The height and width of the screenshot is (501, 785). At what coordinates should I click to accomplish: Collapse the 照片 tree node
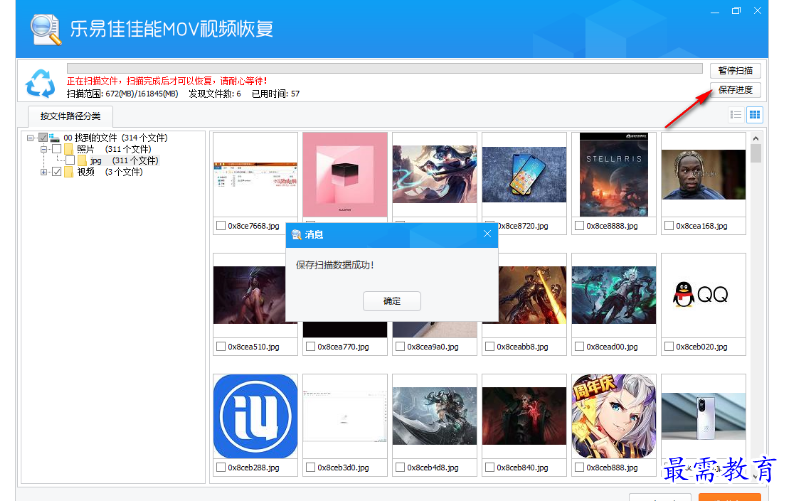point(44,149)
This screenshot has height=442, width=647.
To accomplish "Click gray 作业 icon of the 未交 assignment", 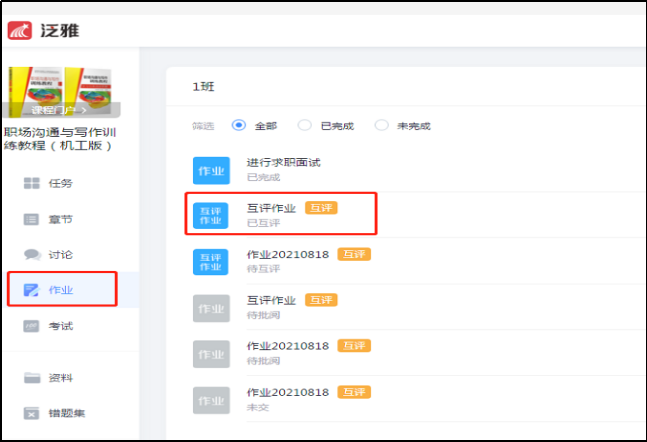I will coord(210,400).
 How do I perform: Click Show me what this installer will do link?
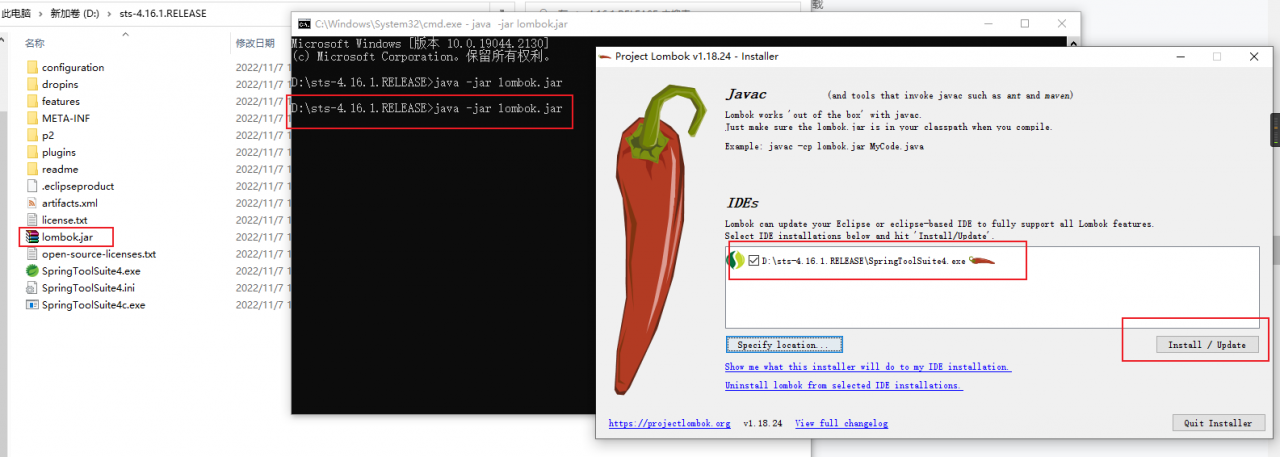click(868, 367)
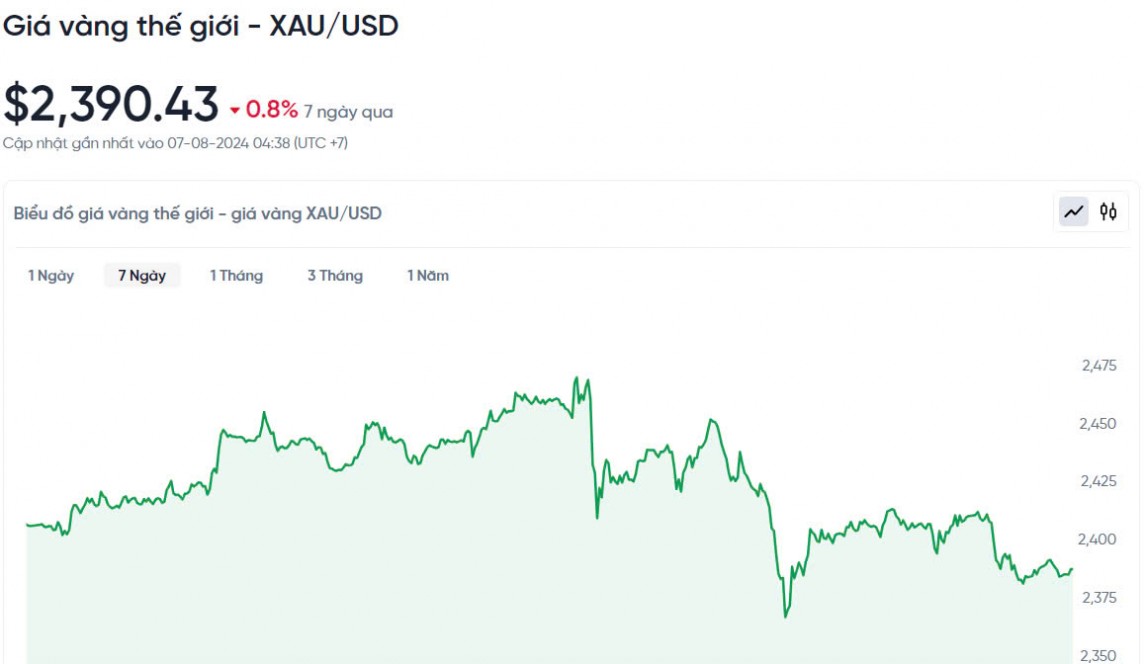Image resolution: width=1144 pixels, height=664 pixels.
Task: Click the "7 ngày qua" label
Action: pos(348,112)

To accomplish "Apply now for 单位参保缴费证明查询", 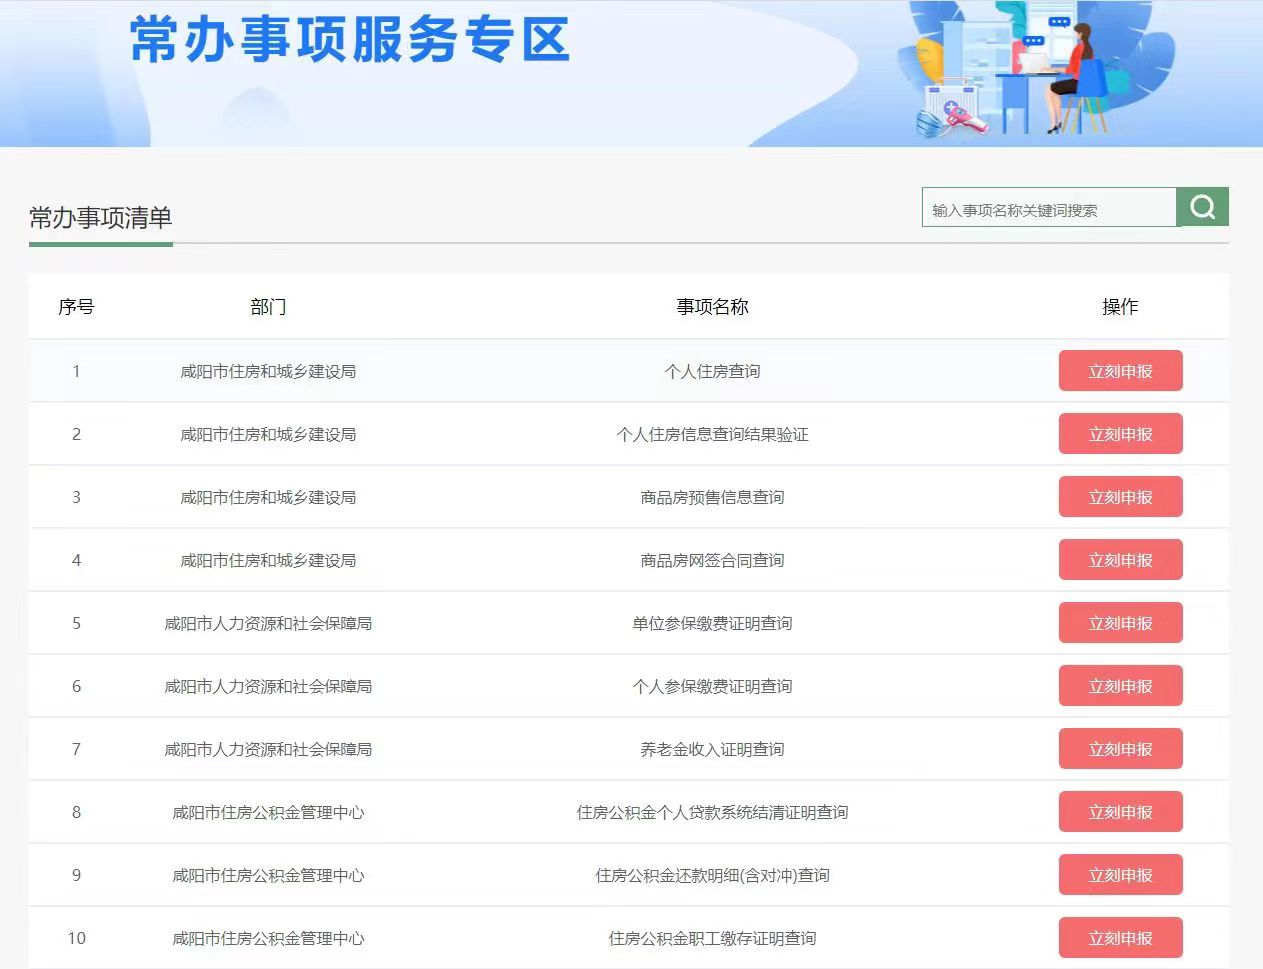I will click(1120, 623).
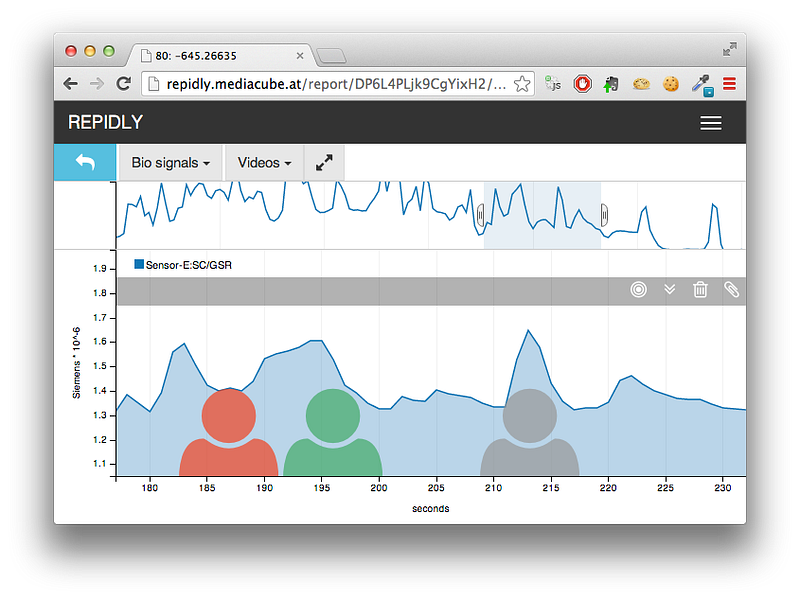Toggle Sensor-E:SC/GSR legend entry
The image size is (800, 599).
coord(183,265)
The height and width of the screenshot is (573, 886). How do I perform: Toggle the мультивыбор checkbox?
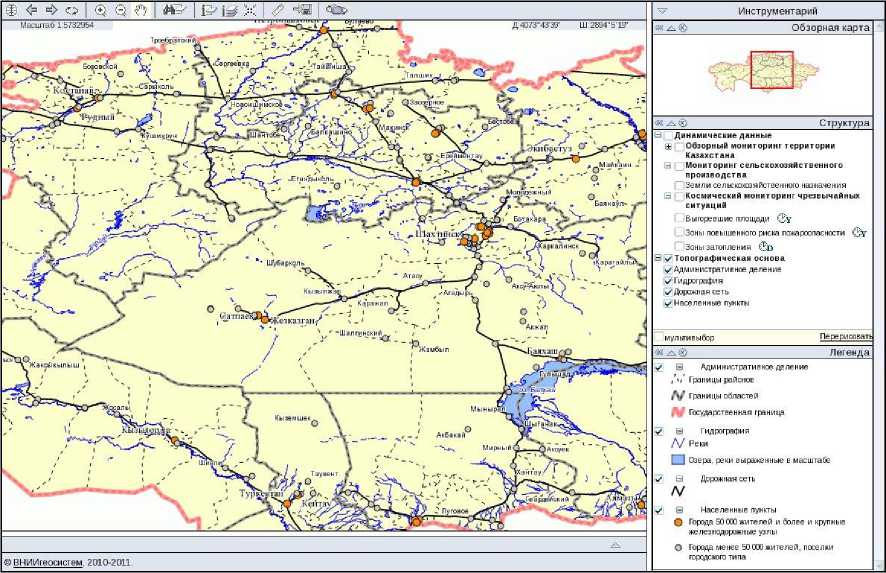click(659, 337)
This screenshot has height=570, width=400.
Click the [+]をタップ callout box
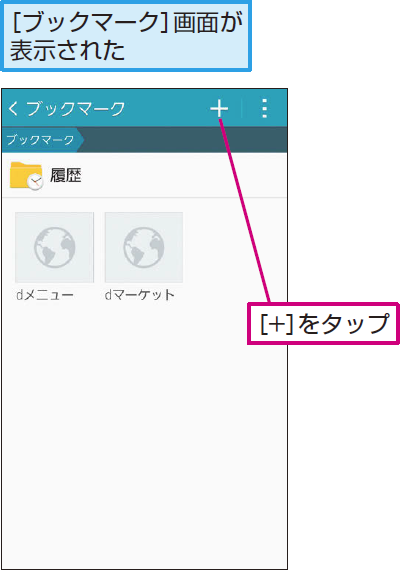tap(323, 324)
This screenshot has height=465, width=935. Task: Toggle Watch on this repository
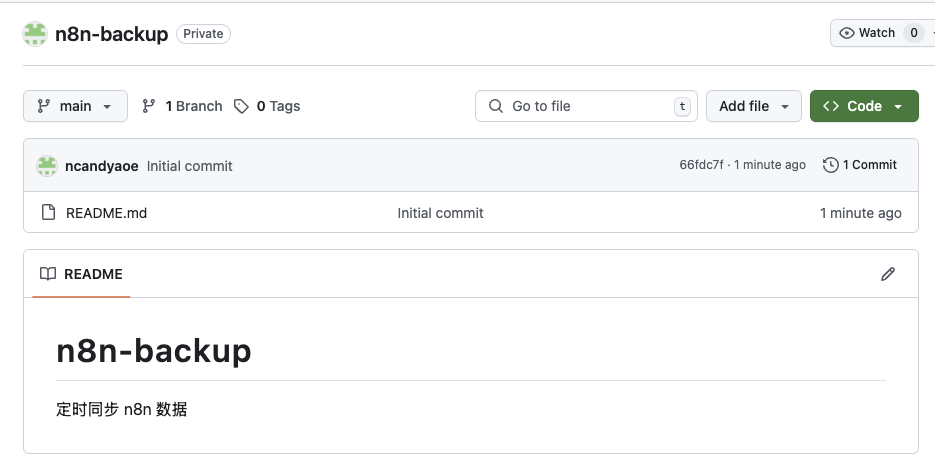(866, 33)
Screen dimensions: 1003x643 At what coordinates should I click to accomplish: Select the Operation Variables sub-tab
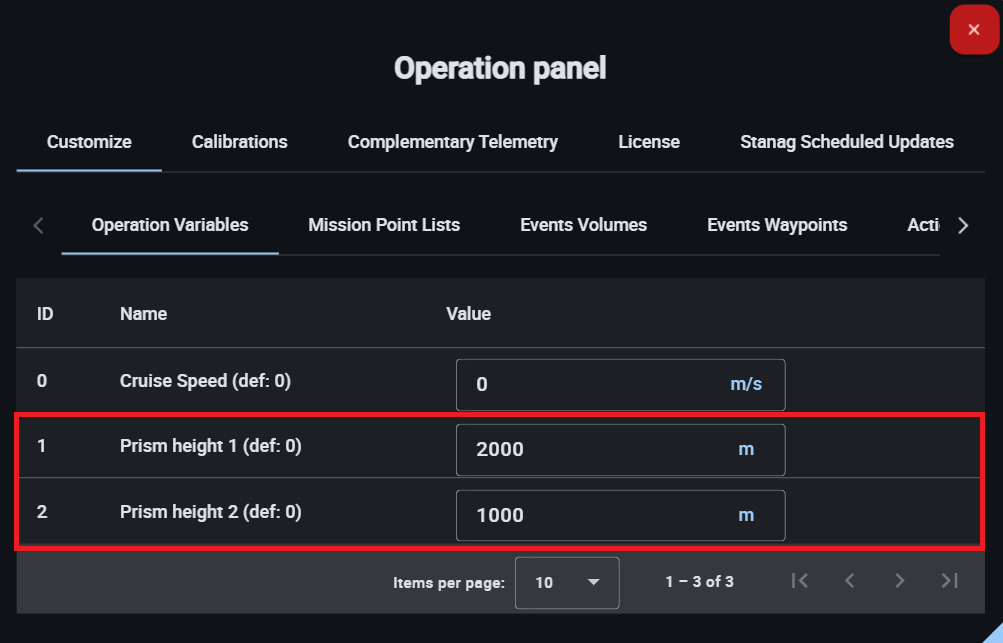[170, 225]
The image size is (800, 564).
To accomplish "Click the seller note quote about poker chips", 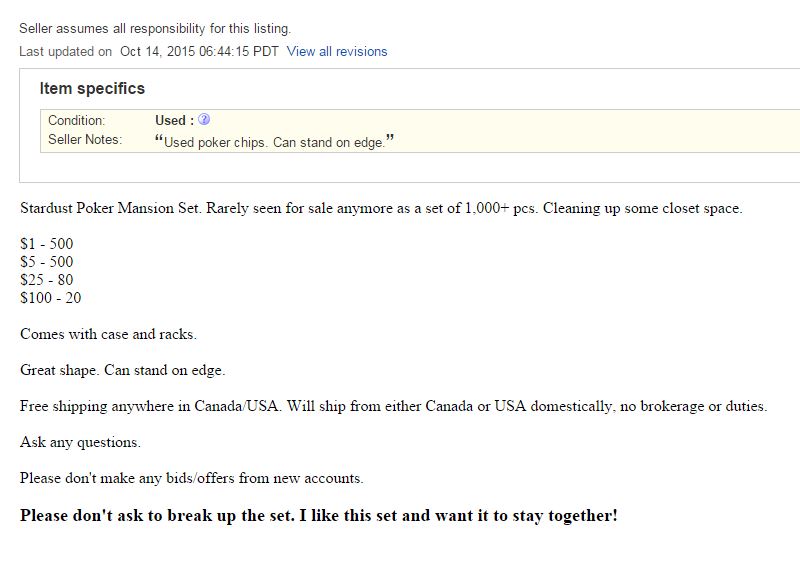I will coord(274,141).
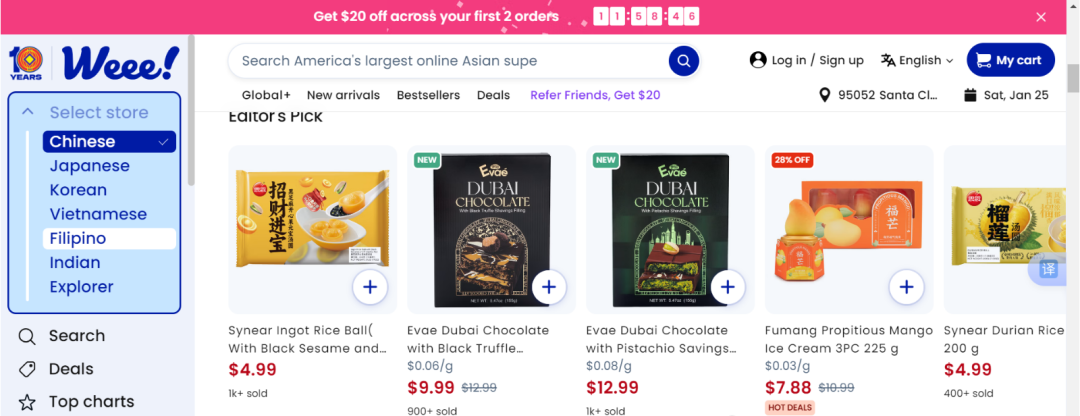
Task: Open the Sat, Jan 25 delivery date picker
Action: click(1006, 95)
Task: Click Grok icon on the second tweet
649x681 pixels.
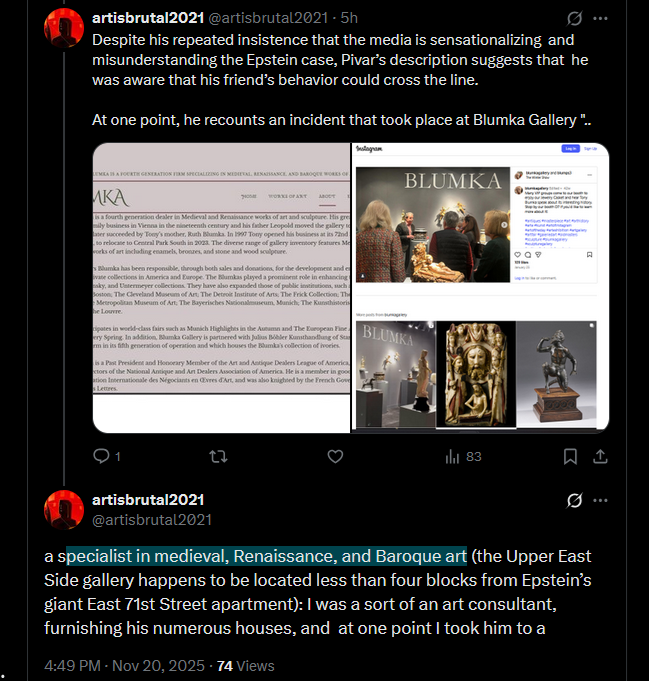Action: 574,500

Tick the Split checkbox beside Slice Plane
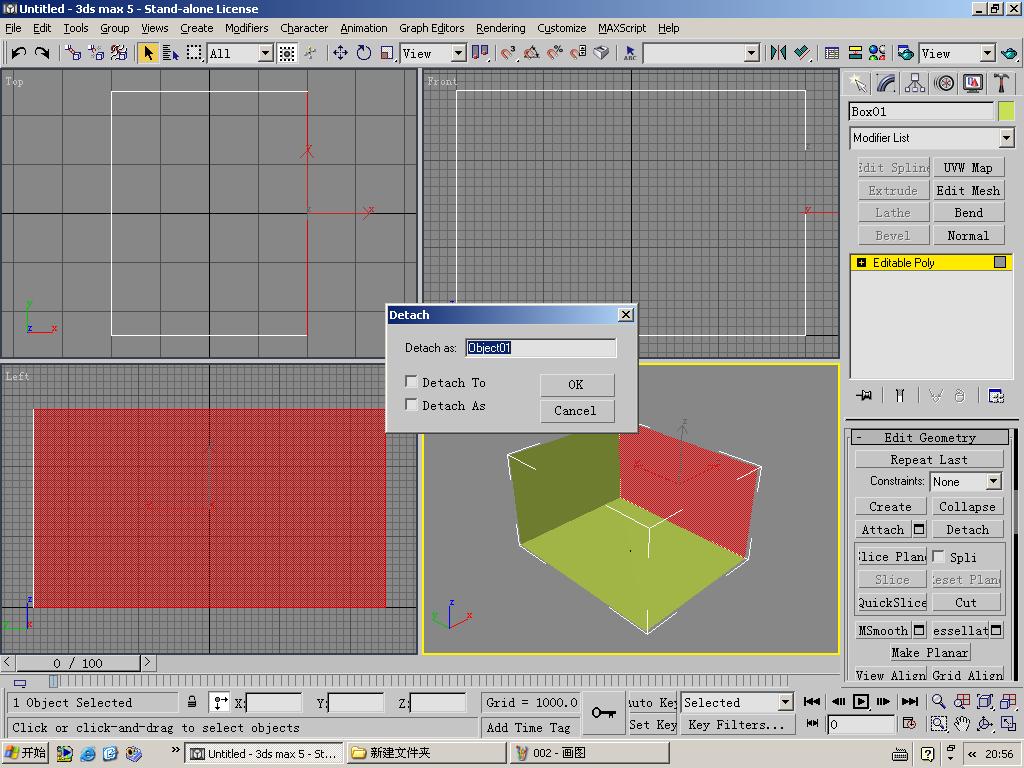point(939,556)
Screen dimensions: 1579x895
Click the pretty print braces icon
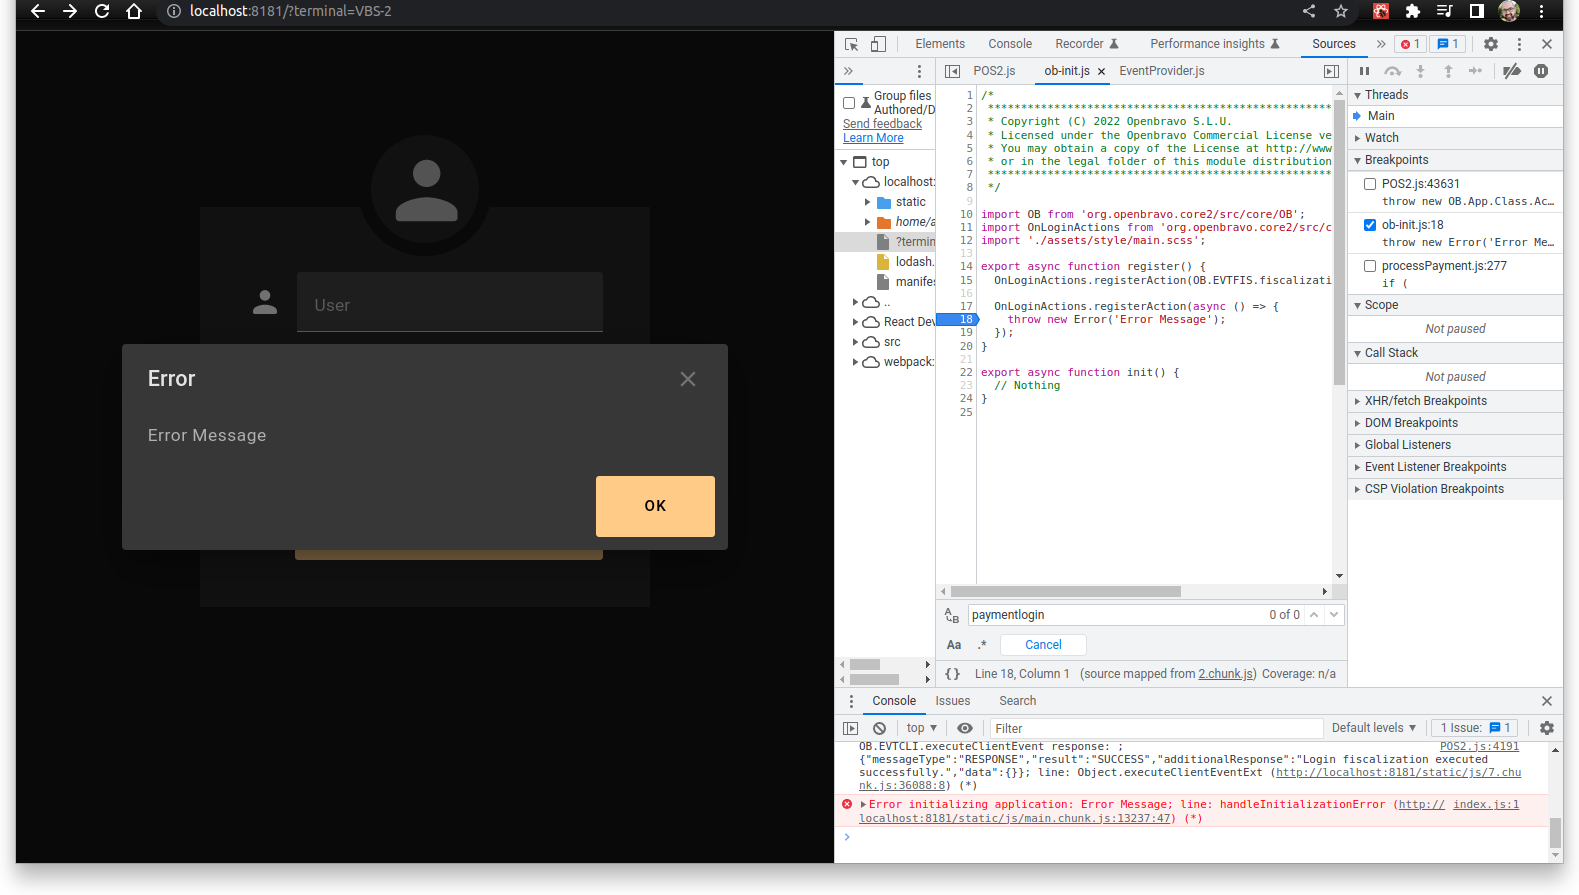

● ● ●

» PROMPT: Please transcribe, word for word, every line from the one containing "Screen dimensions: 1579x895" through the last line of the records, both included, and leave the pictures out.

» ANSWER SPACE:
Screen dimensions: 1579x895
Click the pretty print braces icon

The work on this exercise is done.